Giovanni Battista Coriolano (1590–1649) was an Italian engraver of the Baroque period.

He was almost certainly the son of the German transplant to Italy, the engraver Cristoforo Coriolano. Giovanni Battista was born and died in Bologna. He studied painting under Giovanni Luigi Valesio, but found little work painting in churches at Bologna. He painted a St. Nicholas and a St. Bruno for the church of Santa Anna; and an altarpiece of Saints John, James, & Bernard for the Nunziata.

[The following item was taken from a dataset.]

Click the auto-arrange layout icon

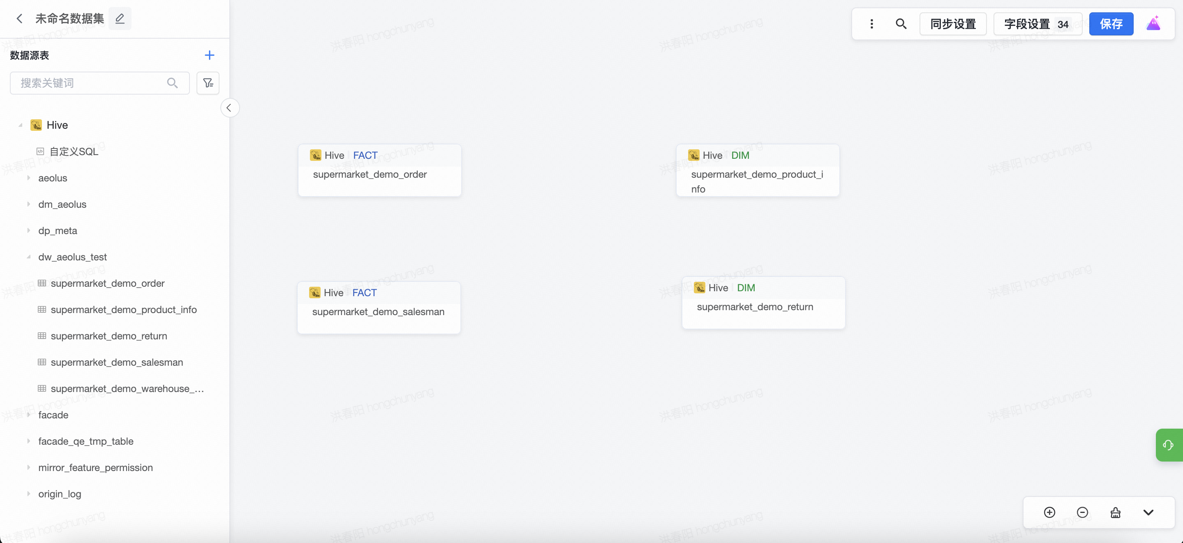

He was more successful as an engraver, the main familial profession, and worked both on wood and on copper. His engravings in chiaroscuro are dated from 1619 to 1625. In style they recall Francesco Villamena. They include:
- Portrait of Vincenzo Sgualdi
- Fortunius Licetus
- Joannes Cottunius
- Image of the Virgin
- Miraculous Image of Virgin painted by St. Luke, held by 3 angels and Cupid sleeping after Reni
- Virgin and Child, & St. John after Alessandro Tiarini
- Christ crowned with thorns; etched in imitation of a woodcut after Lodovico Carracci
- Twenty-seven plates for the Emblemata moralia aere incisa et versibus italicis explicata (1628) of Paolo Maccio; the entire work consists of eighty-three plates on iconography; the remaining 56 being by Oliviero Gatti and A. Parasina
- Triumphal Arch in honor of Louis XIII

He also engraved a number of theses and frontispieces.